あんな化物豆なんか心配しないで、自分は自分でさっさと遊ぶなり、ほかへ出るなりしろと力をつけながら、あの、子を子とも思わない鬼婆なんかぶんなげてやれとかなんとか罵った。
甚助などは拳骨を振り廻しながら、
「お前さえウンと云や己が黙っちゃ置かねえ」
とまで云った。
チビリチビリと酒をなめながら、皆の云うことを聞いていた一升は話の絶《き》れ間《ま》を待って、重々しく云い出した。
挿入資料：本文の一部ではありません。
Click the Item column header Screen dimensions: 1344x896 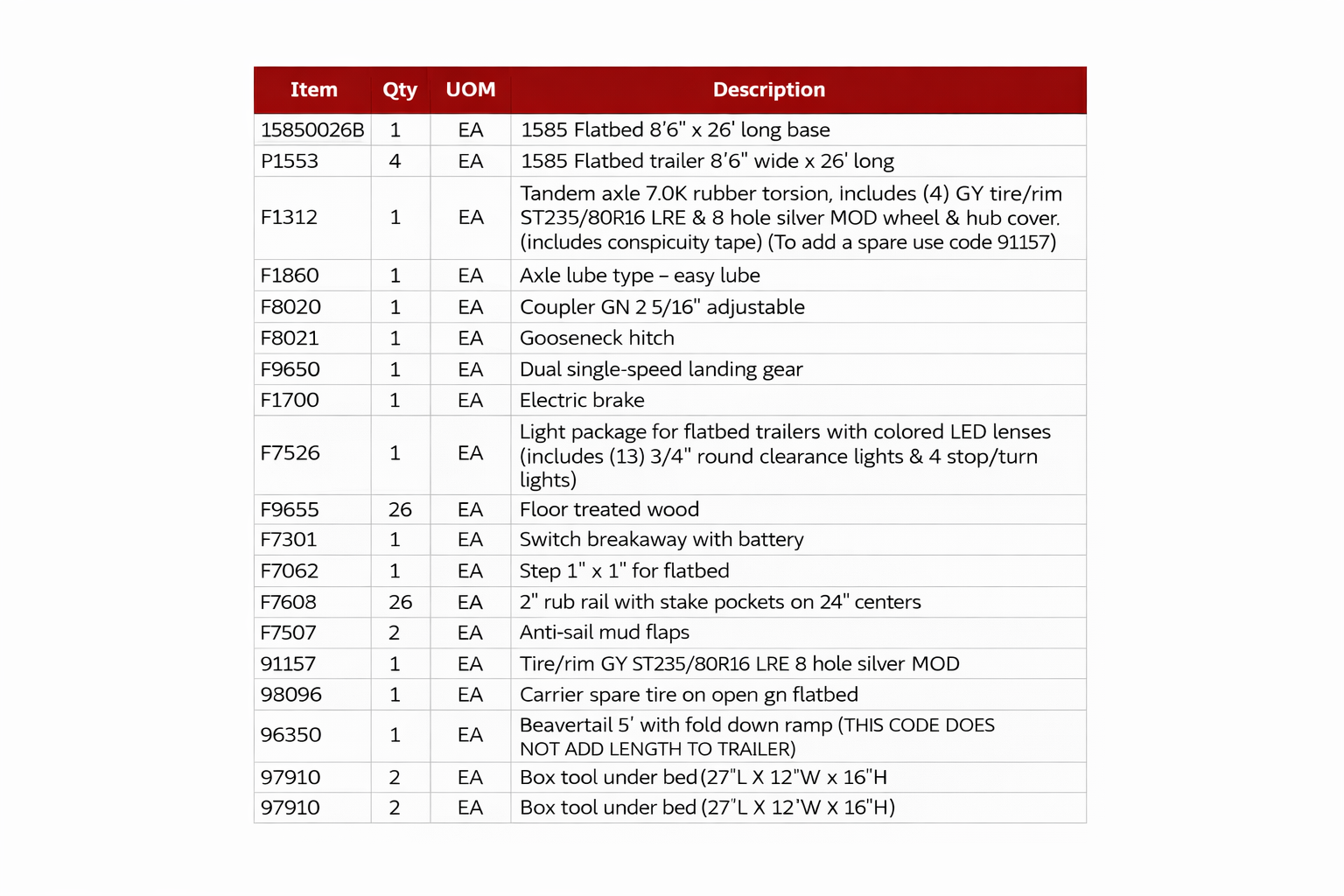tap(313, 90)
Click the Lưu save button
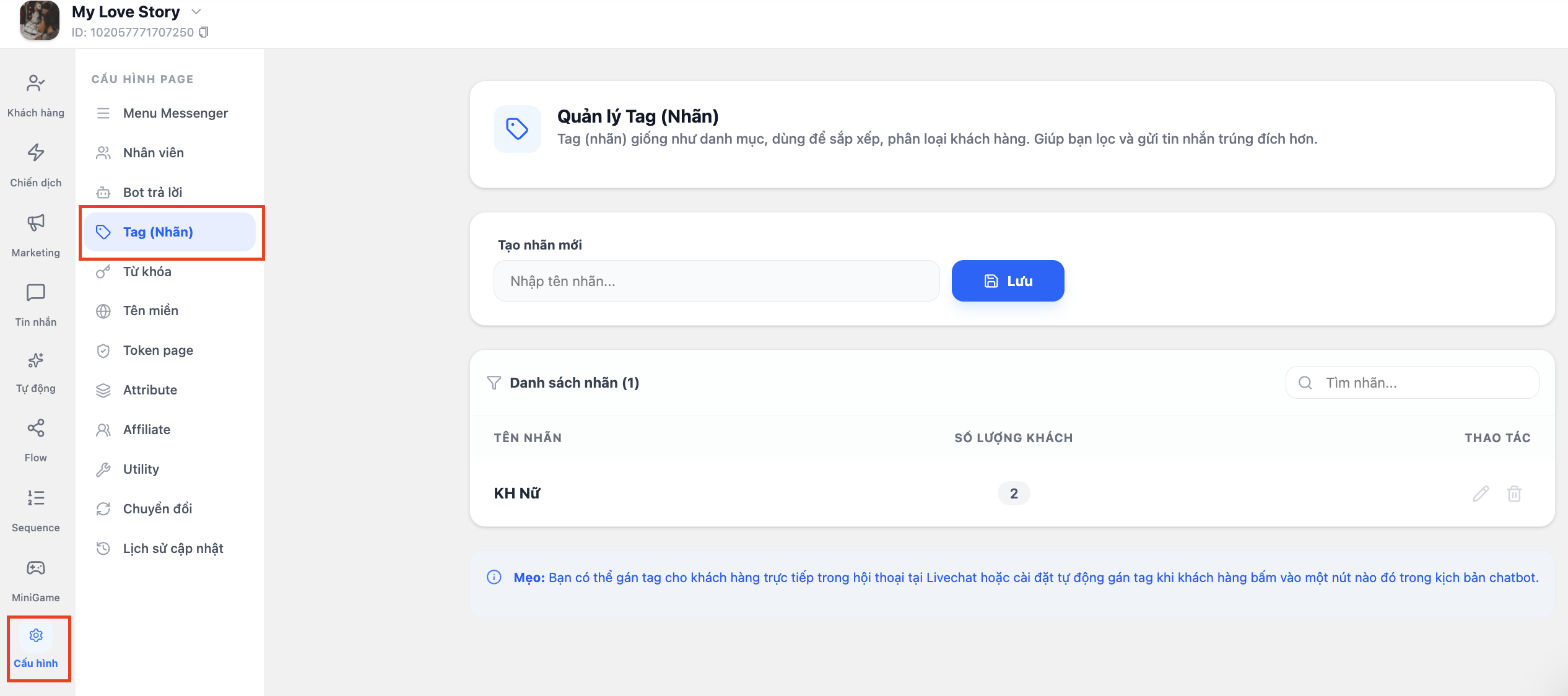This screenshot has width=1568, height=696. 1008,281
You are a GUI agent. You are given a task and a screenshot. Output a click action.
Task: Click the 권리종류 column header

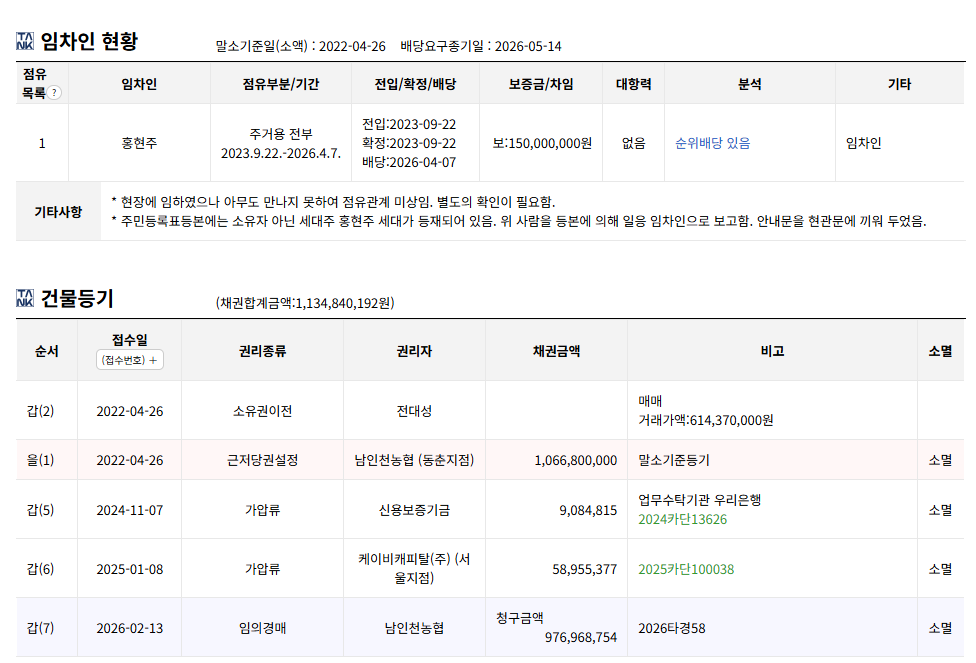262,351
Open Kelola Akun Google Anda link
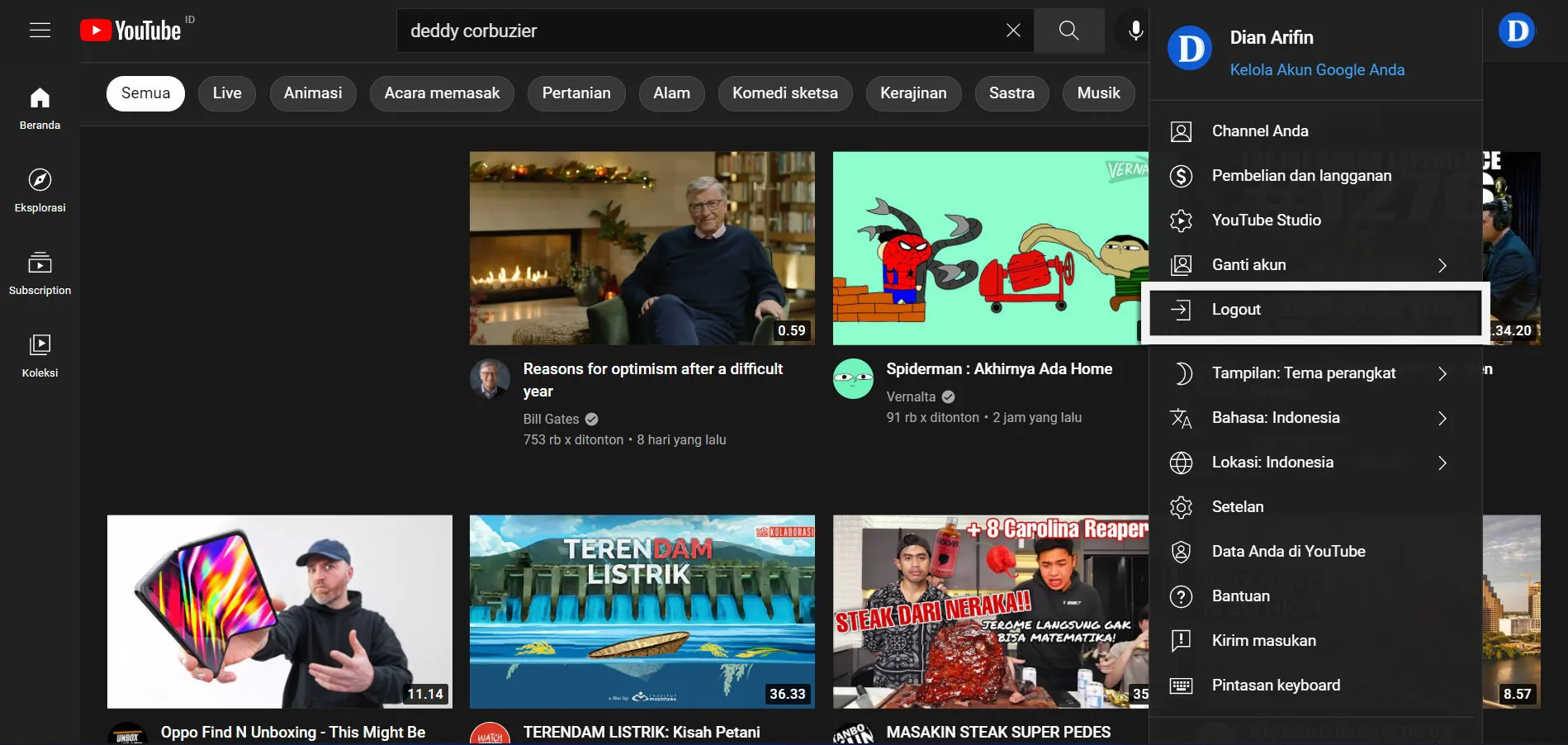The height and width of the screenshot is (745, 1568). [1317, 69]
「一体《いってえ》なあ新さん。お前《めえ》はあげえなおふくろー神様か仏様あみたえに思ってんが、第一《でえいち》のまちげえだぞ。お前のおっかにしろ、どいつのおふくろにしろ皆女子さ。どこの世界《せけえ》だて女子にちげえはねえだ。悪《われ》えこったってすらあな。邪魔んなりゃお前をぼん出そうともすらあな!」
「そらそうだべ。けんどあげえなこって親子喧嘩しちゃ、親父《ちゃん》にすまねえ。俺らせえ黙ってりゃすむこんだかんなあ。俺らそげなことをする気はねえ」
「だからお前は仏性《ほとけしょう》よ、めったにねえ生れつきだんなあ。死んだ親父《ちゃん》の云った通りのことー云ってんぞ」
「そいから見りゃお前は、極道者《ごくどうもん》だんなあ、一升」
傍から甚助が口を入れた。
「ほんによ。こげえな極道者の行く先あ大方定ってら」
「お前等今頃んなって、そげえなことほざくんか? のれえなあ。見ろ、俺らのそばにゃもうちゃんと地獄がひっついてら。ほかへ行ぎようもねえじゃねえかあ!」
と一升は、自分のそばに坐って漬物を食おうとしている酌婦上りの女房をさした。